The use of liquid in wooden casks didn’t come until much later. Some theories attribute the cask as we know it to the Celts, who were using water-tight wooden barrels around 350 BC to transport everything from liquids to goods like gold coins and nails.
Around the same time, Greeks and Romans developed a preference for wine aged in wooden barrels rather than the grape juice fermented in animal pelts and clay they had been drinking previously.
The Romans Casked Wine
Although most likely invented by the Celts, wooden barrels were introduced to the Romans by the Gauls. Wooden barrels presented a solution to the difficulty of transporting wine over vast stretches of land rather than water.
Until their encounter with the Gauls, Romans transported wine in amphorae, ancient ceramic, or sometimes metal containers, which were heavy and cumbersome.
Romans quickly adopted wooden barrels as their standard transportation vessel after realizing how much stronger, lighter, and easier to roll they were.
It’s unclear whether this was the exact launching point of the barrel aging process, but it’s safe to say that wine and spirit casking evolved rapidly from this point on.
How Whiskey Became Synonymous with Casks
Using barrels for spirit maturation came much later than using wooden barrels for wine storage and was discovered somewhat by chance.
For example, scotch is several hundred years old, but it has only been aged in used wine and spirit barrels since around the 1800s. Up until this point, barrels were simply a means of storage and transportation for scotch.
During the 1800s, the Scots noticed a correlation between the time it took the whiskey to reach its shipping destination and increased demand for the product. It soon became clear that the longer the whiskey spent in the cask, the better it tasted. From this point on, Scots continued to age their whiskies accordingly, and to this day, cask aging is one of the most vital elements to making any whiskey.

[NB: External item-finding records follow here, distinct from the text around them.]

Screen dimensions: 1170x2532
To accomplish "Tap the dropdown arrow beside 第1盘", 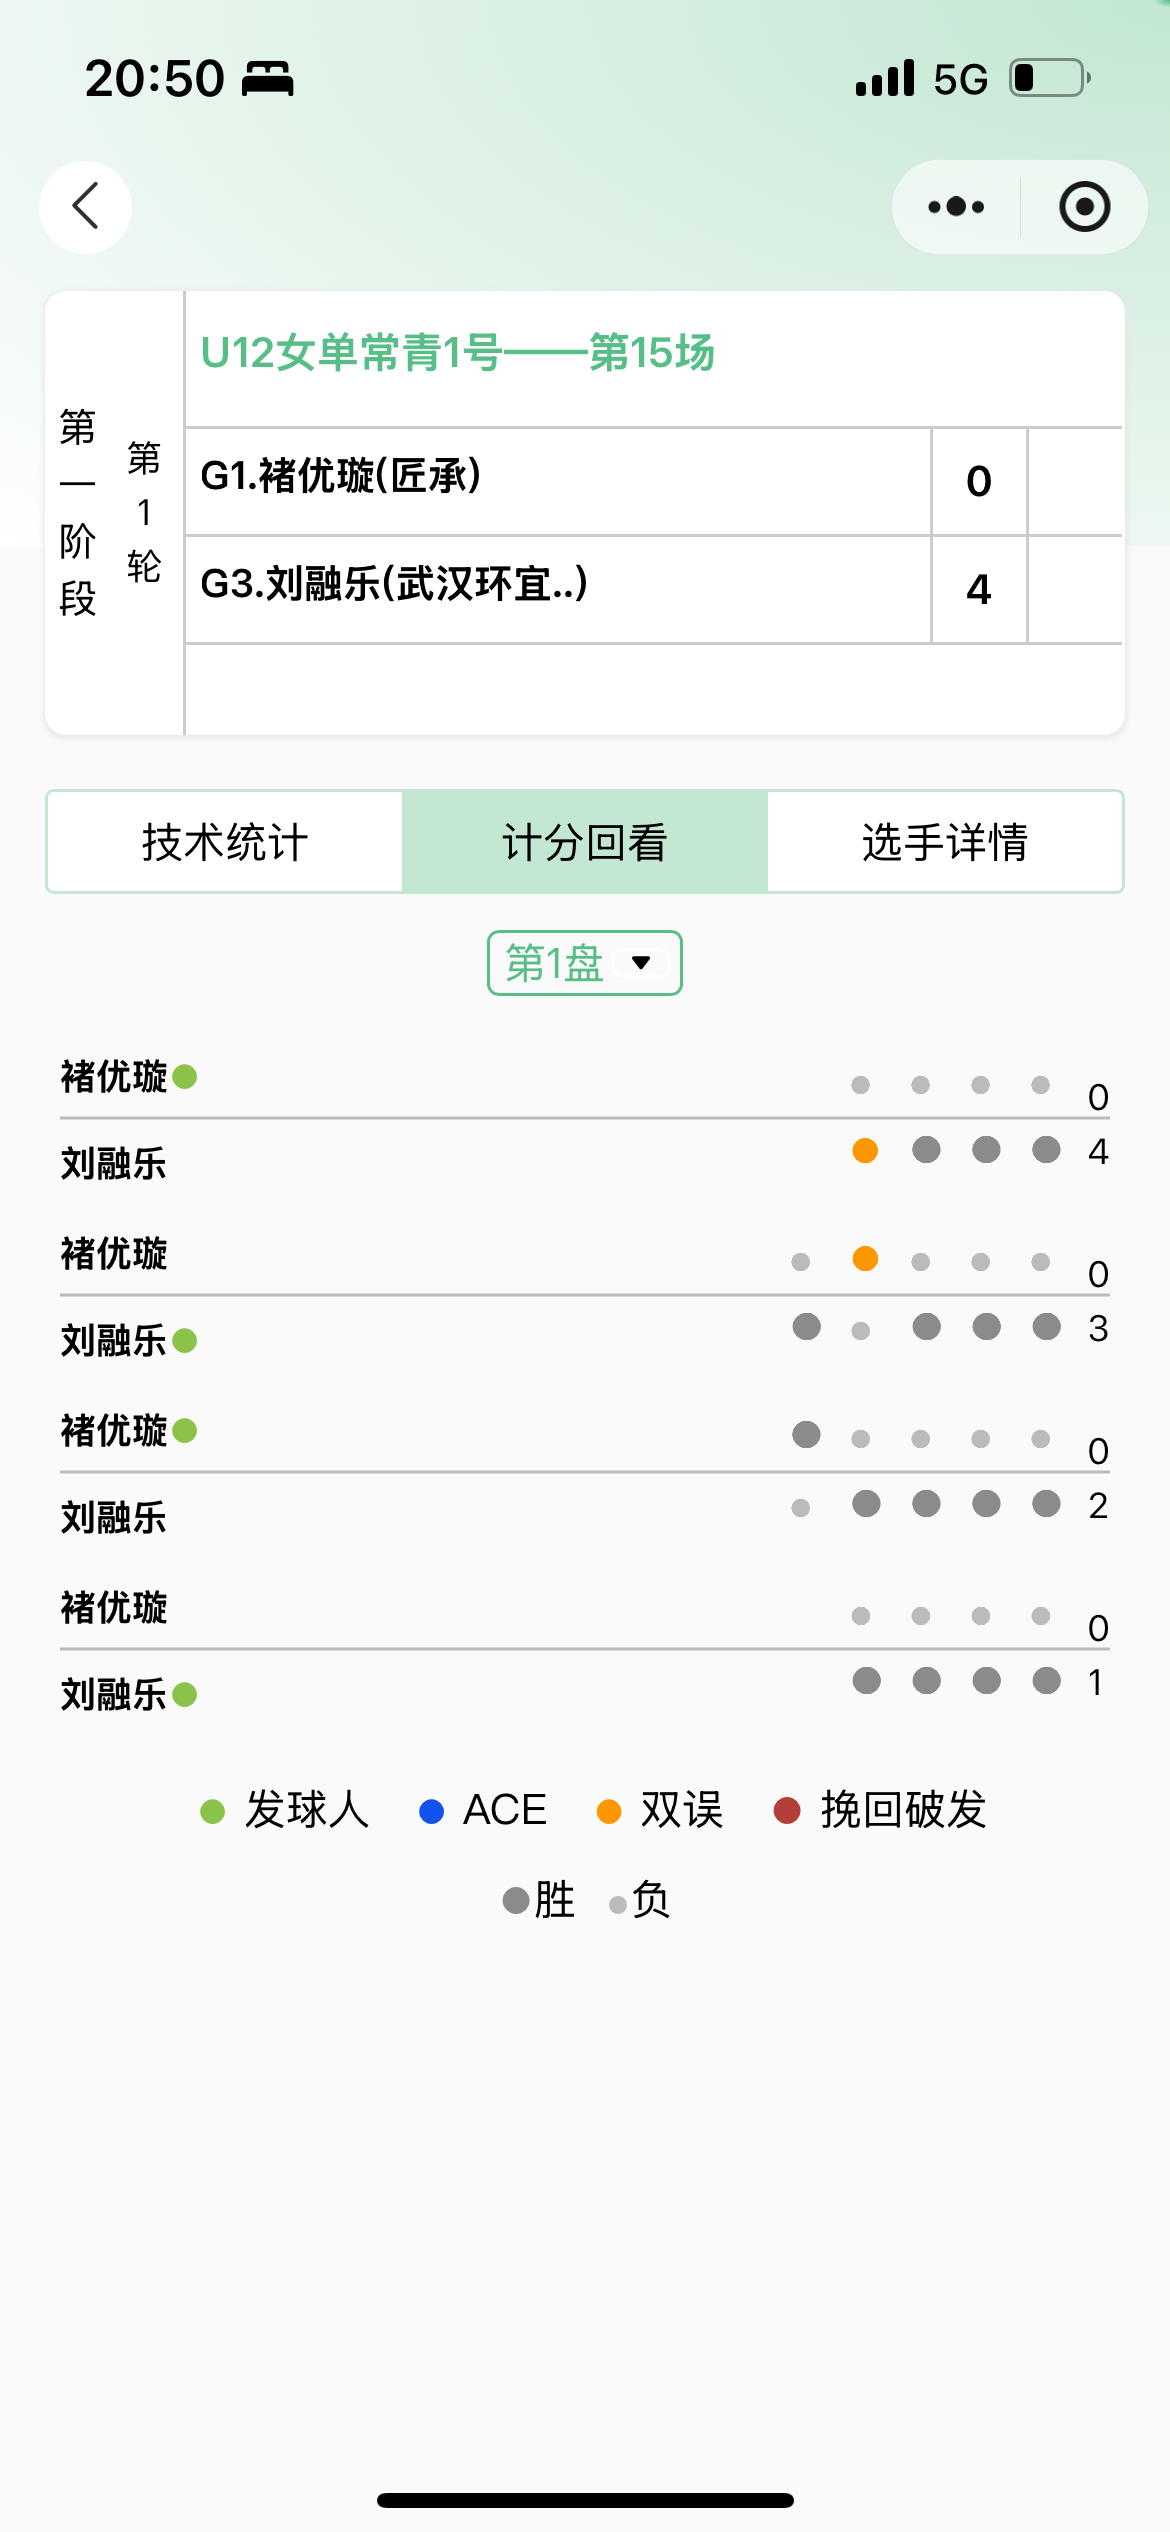I will click(x=641, y=963).
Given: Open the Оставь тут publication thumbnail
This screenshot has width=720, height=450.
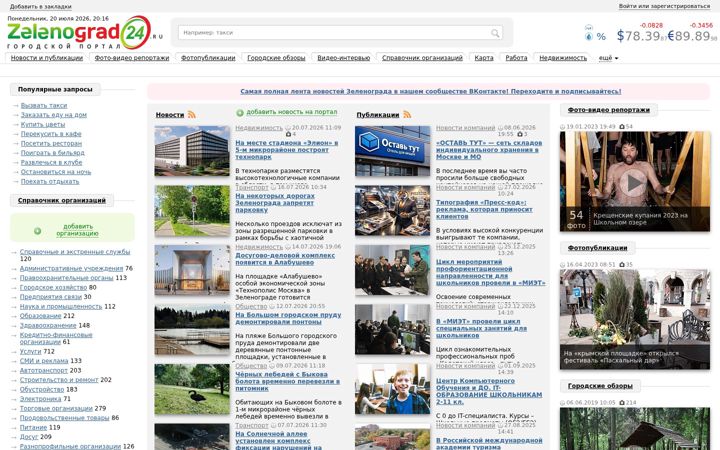Looking at the screenshot, I should (x=393, y=151).
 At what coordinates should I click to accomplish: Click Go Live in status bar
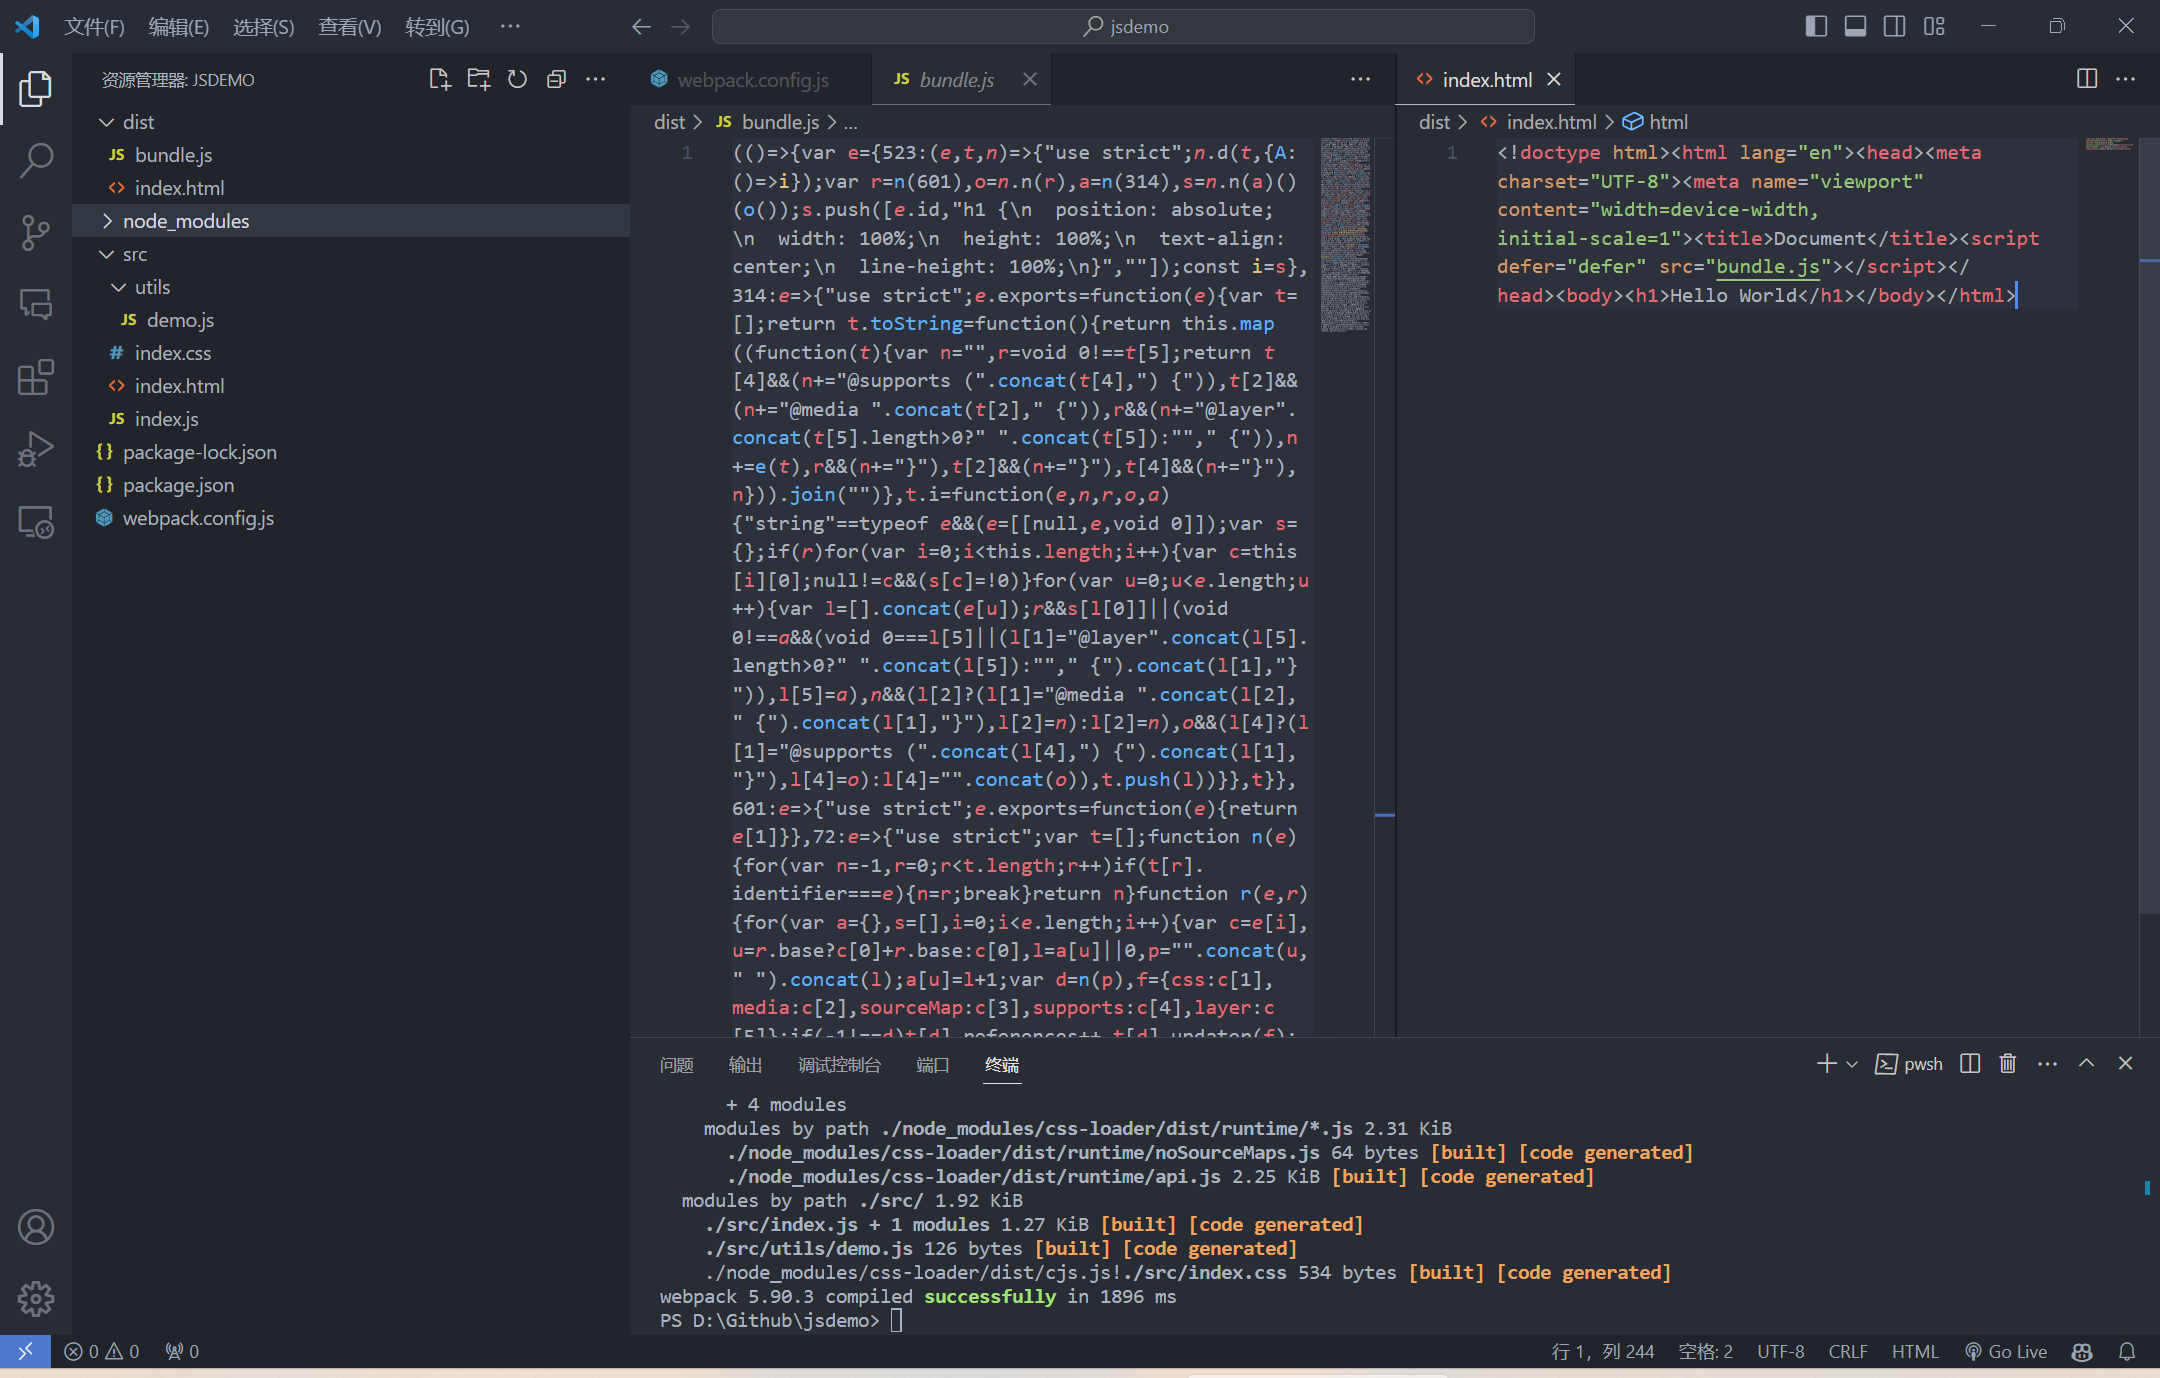coord(2006,1351)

Cognac is Also Aged in Wooden Casks
Cognac, a spirit made from distilled wine, is aged in French oak casks for a minimum of two years. The wooden cask imparts vanillin and tannins on the spirit during the aging process, giving cognac its well-known sweet and spicy flavor and amber color.
Cognac’s distillation season lasts from October 1 through March 31 each year. Depending on how long the cognac is aged, it is classed as VS (aged 2 years), VSOP (aged 4 years), or XO (aged 10 years).
Rum & Tequila Become Añejo After Spending Time in a Cask
Like cognac, tequila takes on a darker color and bolder flavor the longer it spends in a cask. Tequila is frequently aged in oak barrels and casks previously used to age other liquors, such as whiskey, sherry, and cognac.
Depending on how long tequila is aged, it falls into one of three categories: Blanco (aged 0-2 months), Reposado (aged 2-11 months), and añejo (aged 1-3 years). Añejo tequila is darker and more robust in flavor than other tequilas.
What happens to casks after spirits?
As mentioned, used spirit casks are often used to distill other spirits, imparting a unique flavor into the new product. For example, scotch whiskey is almost always aged in used barrels, frequently bourbon, sherry, or port casks.
After a cask has been used several times, its maturation abilities decrease. However, some casks can be rejuvenated by removing the used inner charcoal layer and charring the inside again. This process releases the vanillin and caramel flavor in the barrel again.